▶ _TASK DIRECTIONS_: Each record below is to be retyped exactly, with its pictures omitted.

▶ _INFORMATION SHOWN_:

====================

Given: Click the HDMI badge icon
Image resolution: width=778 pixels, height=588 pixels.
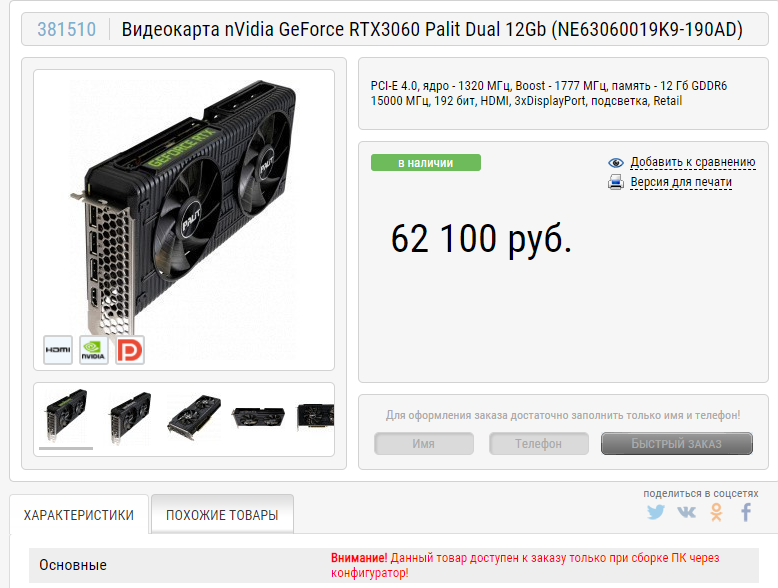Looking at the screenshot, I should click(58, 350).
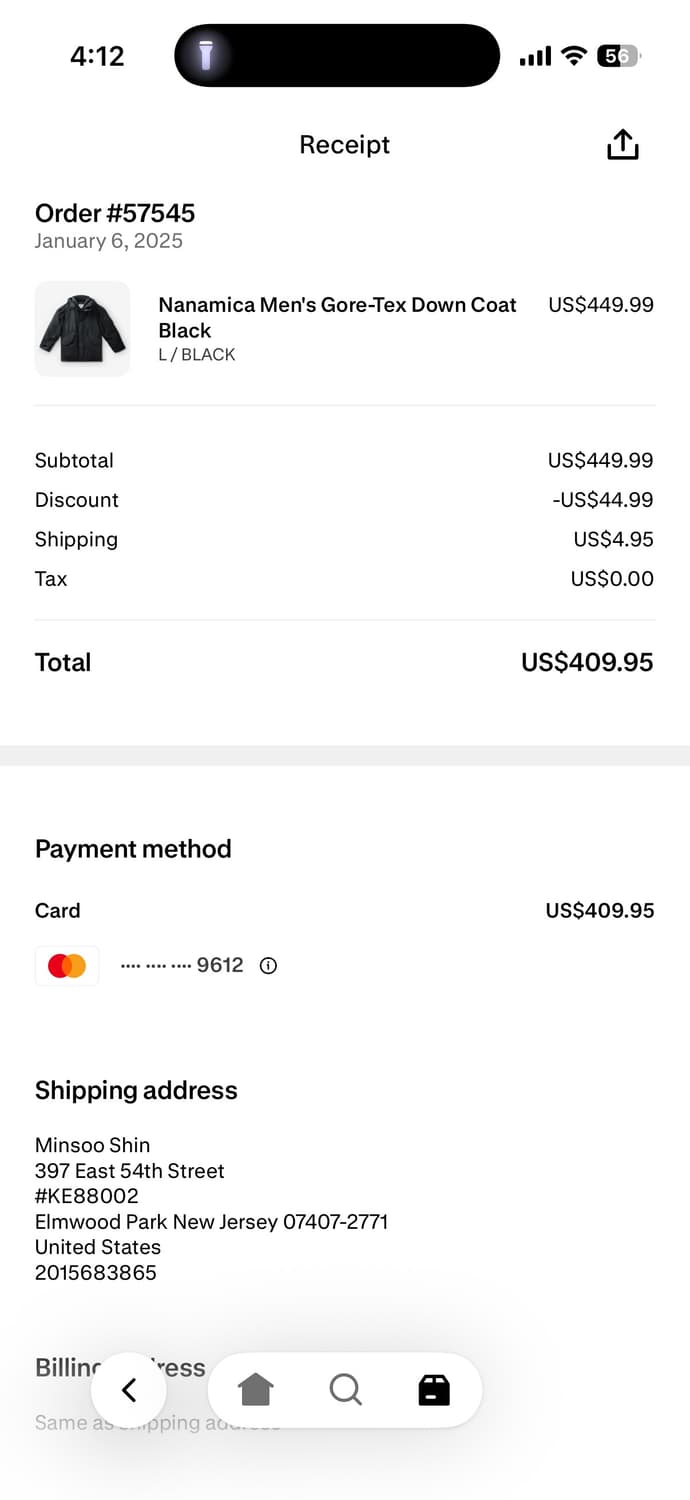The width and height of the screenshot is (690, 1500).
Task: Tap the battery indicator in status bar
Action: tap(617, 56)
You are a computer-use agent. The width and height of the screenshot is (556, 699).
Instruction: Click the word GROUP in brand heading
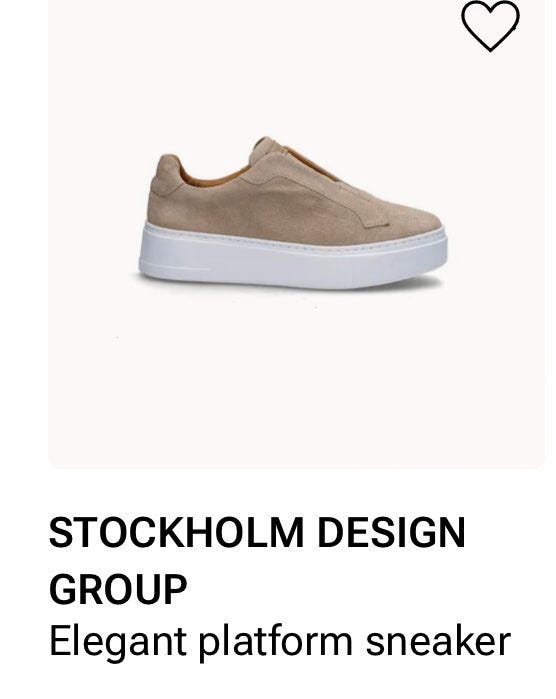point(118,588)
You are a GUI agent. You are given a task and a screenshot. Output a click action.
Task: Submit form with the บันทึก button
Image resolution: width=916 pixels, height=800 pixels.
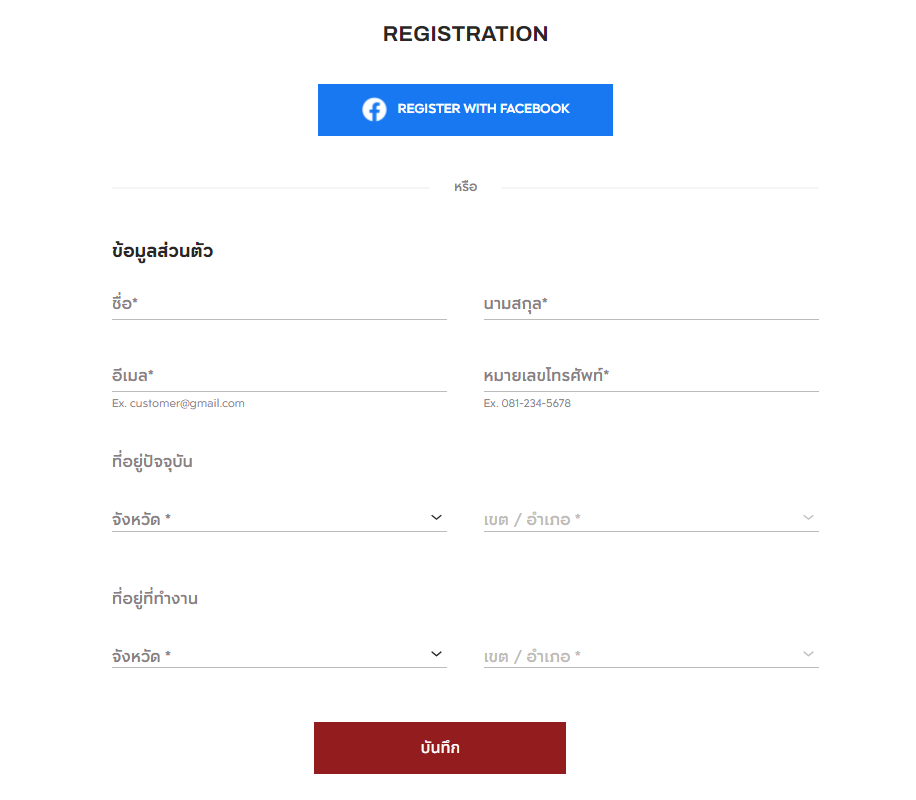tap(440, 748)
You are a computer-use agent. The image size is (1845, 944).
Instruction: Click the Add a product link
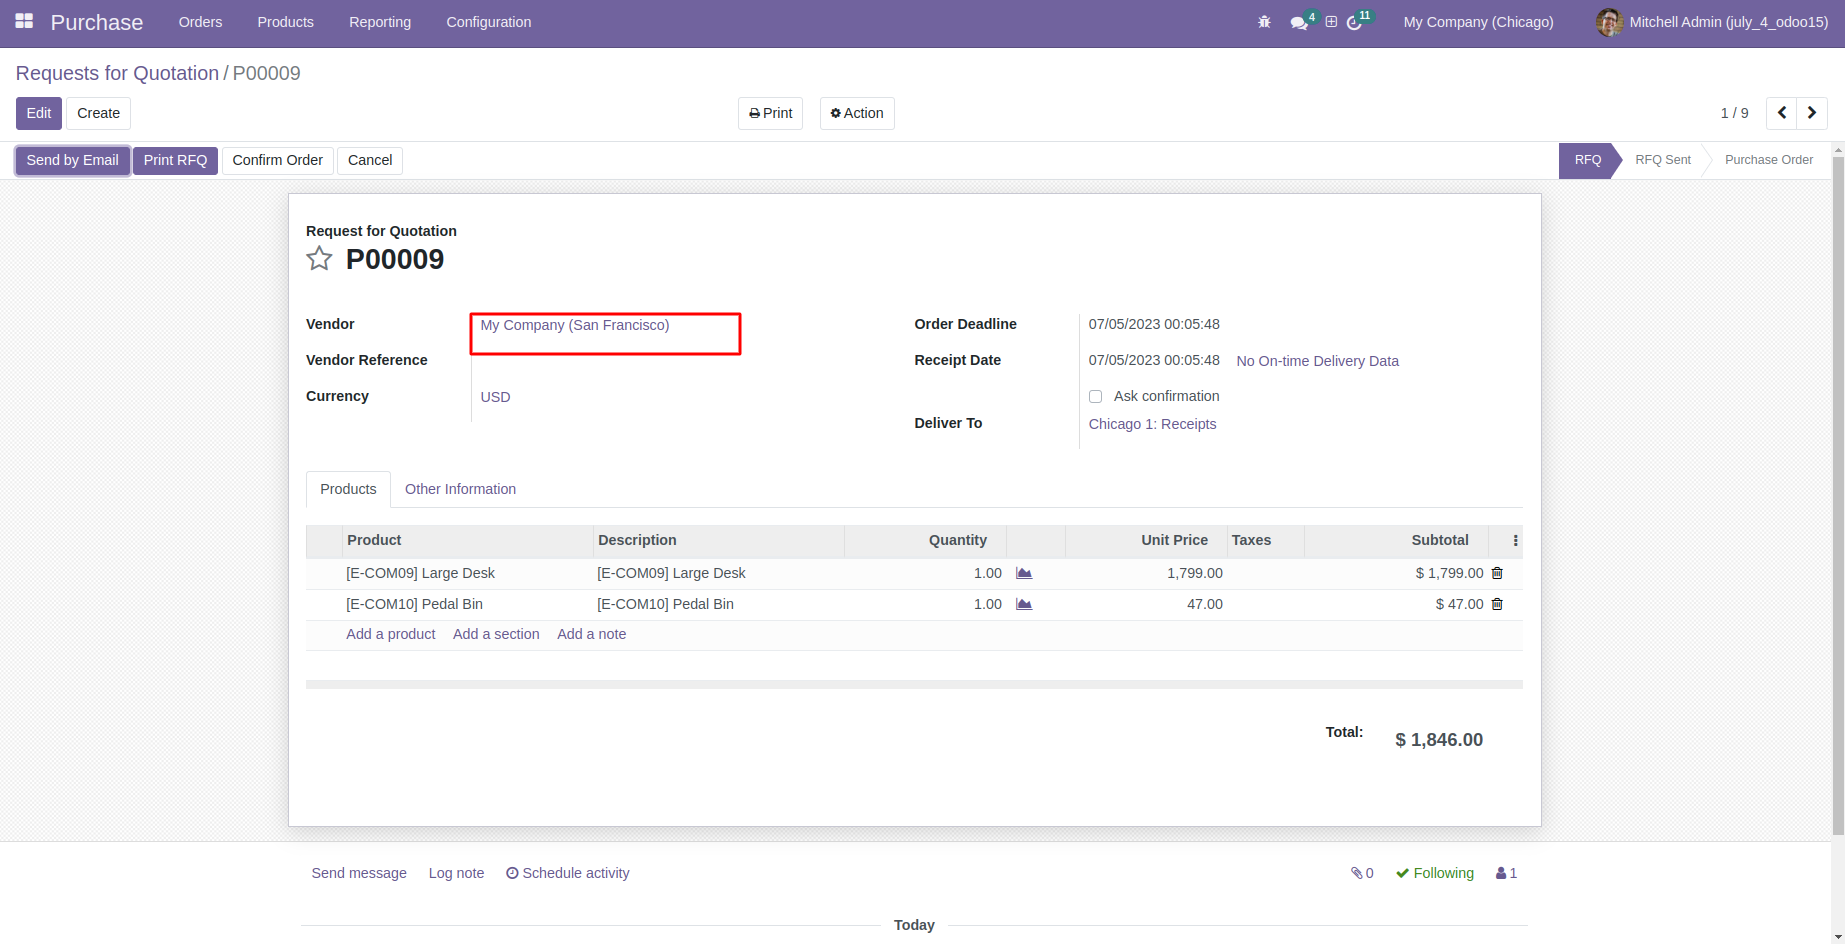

====================

▶ _ANSWER BOX_:
Given: Click the HDMI badge icon
Image resolution: width=778 pixels, height=588 pixels.
Looking at the screenshot, I should click(58, 350).
The width and height of the screenshot is (690, 1500).
Task: Tap the battery indicator in status bar
Action: tap(617, 56)
You are a computer-use agent. The width and height of the screenshot is (556, 699).
Instruction: Click the word GROUP in brand heading
point(118,588)
You are a GUI agent. You are given a task and a screenshot. Output a click action.
Task: Submit form with the บันทึก button
Image resolution: width=916 pixels, height=800 pixels.
tap(440, 748)
You are a computer-use agent. The image size is (1845, 944).
Instruction: Click the Add a product link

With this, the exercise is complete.